*Aim A*: Reproduce, without any change, the lines of the item-finding entries starting at the line that contains "Screen dimensions: 503x441" and ending at the line that contains "click(203, 361)".

*Document segment*:
□ □ □ □ □

# Kiley - premature greying hair



## Nero the Sable (Oct 28, 2004)

Kiley is a seal point Himalayan... his face has almost always been black as pitch and it started melting down into a sort of chocolate color in some places.

I was looking around his eyes the other day and thought he had eye crud all over them because some of his hairs were discolored. I rubbed him a bit but it didn't come off (couldn't feel anything) so I left it.

Now a few weeks later and it's all over his face... he is starting to get grey hairs peppering is face! I figured he was going prematurely grey - but I've never heard of a cat doing that before. 8O 

My husband called the vet and said if he was acting fine then he's just going grey early. He'll be two years old this coming month. Poor boy!

Anyone else's cat start turning grey at a young age? This is my first!


----------



## TxnKats (Jun 9, 2005)

Had he been not feeling well even for a day? Sometimes with pointed cats if they have a fever, then sometimes they'll "grey" a bit in their dark points..


----------



## Nero the Sable (Oct 28, 2004)

Oh my gosh! A month ago Kiley was really hot because of the air conditioning not being cool enough and he started feeling sick. We thought he was just going on a hunger strike until he became lethargic after the second day.

□ □ □ □ □

[Item-finding entries]
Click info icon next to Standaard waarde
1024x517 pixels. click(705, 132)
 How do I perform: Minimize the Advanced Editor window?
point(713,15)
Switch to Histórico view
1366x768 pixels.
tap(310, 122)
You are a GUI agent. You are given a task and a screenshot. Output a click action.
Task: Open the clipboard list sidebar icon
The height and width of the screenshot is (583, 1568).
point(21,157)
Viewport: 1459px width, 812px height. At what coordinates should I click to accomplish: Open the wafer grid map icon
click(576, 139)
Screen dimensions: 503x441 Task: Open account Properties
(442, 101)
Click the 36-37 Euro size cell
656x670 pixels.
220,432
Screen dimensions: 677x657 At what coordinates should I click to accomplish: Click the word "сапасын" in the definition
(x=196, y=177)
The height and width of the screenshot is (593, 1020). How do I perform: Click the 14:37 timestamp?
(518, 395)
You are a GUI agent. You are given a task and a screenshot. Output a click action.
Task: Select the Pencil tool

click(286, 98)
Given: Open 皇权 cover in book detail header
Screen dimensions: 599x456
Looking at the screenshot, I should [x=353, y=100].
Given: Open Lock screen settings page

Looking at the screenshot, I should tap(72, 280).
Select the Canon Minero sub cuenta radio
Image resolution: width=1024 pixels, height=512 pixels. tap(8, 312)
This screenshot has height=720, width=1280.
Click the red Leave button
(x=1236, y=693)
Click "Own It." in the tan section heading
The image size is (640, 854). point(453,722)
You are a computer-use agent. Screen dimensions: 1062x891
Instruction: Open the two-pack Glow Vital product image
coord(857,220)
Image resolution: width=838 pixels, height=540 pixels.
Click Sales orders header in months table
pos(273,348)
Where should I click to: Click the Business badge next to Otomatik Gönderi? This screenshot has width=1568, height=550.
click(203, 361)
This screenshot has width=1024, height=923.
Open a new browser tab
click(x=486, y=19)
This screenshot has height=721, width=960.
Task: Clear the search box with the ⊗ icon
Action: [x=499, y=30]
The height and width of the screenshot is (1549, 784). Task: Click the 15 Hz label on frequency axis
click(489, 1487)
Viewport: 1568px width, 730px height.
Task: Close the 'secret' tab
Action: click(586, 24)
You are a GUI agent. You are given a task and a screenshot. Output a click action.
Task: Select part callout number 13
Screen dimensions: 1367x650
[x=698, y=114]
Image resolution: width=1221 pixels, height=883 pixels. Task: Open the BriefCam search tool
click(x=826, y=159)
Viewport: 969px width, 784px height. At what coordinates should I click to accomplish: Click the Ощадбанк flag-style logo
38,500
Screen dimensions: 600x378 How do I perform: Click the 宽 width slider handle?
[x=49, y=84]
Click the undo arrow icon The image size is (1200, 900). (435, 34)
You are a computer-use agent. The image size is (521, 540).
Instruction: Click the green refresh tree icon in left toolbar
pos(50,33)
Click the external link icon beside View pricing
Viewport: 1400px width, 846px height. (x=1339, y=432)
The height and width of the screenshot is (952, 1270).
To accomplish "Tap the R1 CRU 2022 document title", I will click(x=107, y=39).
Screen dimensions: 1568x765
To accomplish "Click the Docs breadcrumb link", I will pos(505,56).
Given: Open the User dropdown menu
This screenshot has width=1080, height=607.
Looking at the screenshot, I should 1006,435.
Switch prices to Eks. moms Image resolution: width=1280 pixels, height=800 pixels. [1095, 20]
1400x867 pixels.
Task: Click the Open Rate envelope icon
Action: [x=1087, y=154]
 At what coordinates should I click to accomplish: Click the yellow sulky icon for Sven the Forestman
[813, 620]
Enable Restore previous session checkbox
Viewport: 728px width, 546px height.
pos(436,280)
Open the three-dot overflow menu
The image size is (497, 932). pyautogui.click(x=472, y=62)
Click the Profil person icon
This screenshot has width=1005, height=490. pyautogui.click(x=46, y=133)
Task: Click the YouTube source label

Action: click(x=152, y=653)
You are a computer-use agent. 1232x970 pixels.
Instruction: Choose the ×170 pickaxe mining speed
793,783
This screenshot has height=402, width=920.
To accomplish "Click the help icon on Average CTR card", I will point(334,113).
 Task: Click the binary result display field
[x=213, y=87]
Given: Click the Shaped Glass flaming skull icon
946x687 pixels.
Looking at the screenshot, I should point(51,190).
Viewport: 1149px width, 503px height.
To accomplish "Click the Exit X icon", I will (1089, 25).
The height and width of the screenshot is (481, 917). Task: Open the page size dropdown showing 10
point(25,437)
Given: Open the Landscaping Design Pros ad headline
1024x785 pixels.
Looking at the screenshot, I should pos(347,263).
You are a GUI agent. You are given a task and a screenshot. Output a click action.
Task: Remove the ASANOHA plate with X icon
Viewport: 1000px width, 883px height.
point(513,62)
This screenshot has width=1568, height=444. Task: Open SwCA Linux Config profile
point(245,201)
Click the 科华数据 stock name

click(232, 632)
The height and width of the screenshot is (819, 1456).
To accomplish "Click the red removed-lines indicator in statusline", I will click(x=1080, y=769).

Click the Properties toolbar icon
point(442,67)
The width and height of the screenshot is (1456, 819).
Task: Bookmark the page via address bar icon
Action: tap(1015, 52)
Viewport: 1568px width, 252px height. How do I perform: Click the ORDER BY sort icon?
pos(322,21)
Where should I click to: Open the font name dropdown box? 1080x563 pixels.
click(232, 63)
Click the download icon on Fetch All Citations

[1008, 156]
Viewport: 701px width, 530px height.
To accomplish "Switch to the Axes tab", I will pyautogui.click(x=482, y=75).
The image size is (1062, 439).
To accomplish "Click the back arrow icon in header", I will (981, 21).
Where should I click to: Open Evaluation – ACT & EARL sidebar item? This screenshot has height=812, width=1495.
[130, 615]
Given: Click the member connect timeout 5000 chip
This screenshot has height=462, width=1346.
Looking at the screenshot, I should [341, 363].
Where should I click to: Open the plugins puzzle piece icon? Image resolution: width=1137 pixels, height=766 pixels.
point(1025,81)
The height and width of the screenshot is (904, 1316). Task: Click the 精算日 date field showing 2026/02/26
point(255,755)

□ □ □ □ □

*Aim B*: Proceed with the forum thread about the cat's premature greying, picking up after its final sentence.

*Result A*:
Screen dimensions: 503x441 Task: Open account Properties
(442, 101)
Click the 36-37 Euro size cell
656x670 pixels.
220,432
Screen dimensions: 677x657 At what coordinates should I click to accomplish: Click the word "сапасын" in the definition
(x=196, y=177)
The height and width of the screenshot is (593, 1020). How do I perform: Click the 14:37 timestamp?
(518, 395)
You are a GUI agent. You are given a task and a screenshot. Output a click action.
Task: Select the Pencil tool

click(286, 98)
Given: Open 皇权 cover in book detail header
Screen dimensions: 599x456
Looking at the screenshot, I should [x=353, y=100].
Given: Open Lock screen settings page

Looking at the screenshot, I should tap(72, 280).
Select the Canon Minero sub cuenta radio
Image resolution: width=1024 pixels, height=512 pixels. tap(8, 312)
This screenshot has height=720, width=1280.
Click the red Leave button
(x=1236, y=693)
Click "Own It." in the tan section heading
The image size is (640, 854). point(453,722)
You are a computer-use agent. Screen dimensions: 1062x891
Instruction: Open the two-pack Glow Vital product image
coord(857,220)
Image resolution: width=838 pixels, height=540 pixels.
Click Sales orders header in months table
pos(273,348)
Where should I click to: Click the Business badge next to Otomatik Gönderi? This screenshot has width=1568, height=550.
click(203, 361)

*Result B*:
I was so miserable in the house (husband kept it pretty hot) I figured that he was too and turned the air to see if that would help. It did work... and he was hungry almost imediately after the house was cool...

I never knew it would turn his hair grey - my poor baby!


----------



## Jeanie (Jun 18, 2003)

I hope that's the reason, Aimee. I have no experience with such a thing, but I would hope that as the fur sheds, the new fur will be its normal color.


----------



## Nero the Sable (Oct 28, 2004)

Jeanie said:


> I hope that's the reason, Aimee. I have no experience with such a thing, but I would hope that as the fur sheds, the new fur will be its normal color.


That would be great.  I'm hoping it's just temporary and he'll just grow it out again... but there is still a chance he might be doing the premature grey hair thing.

I guess he'll be ok - he'll just look distinguished a little earlier than the other kitties.


----------



## Jeanie (Jun 18, 2003)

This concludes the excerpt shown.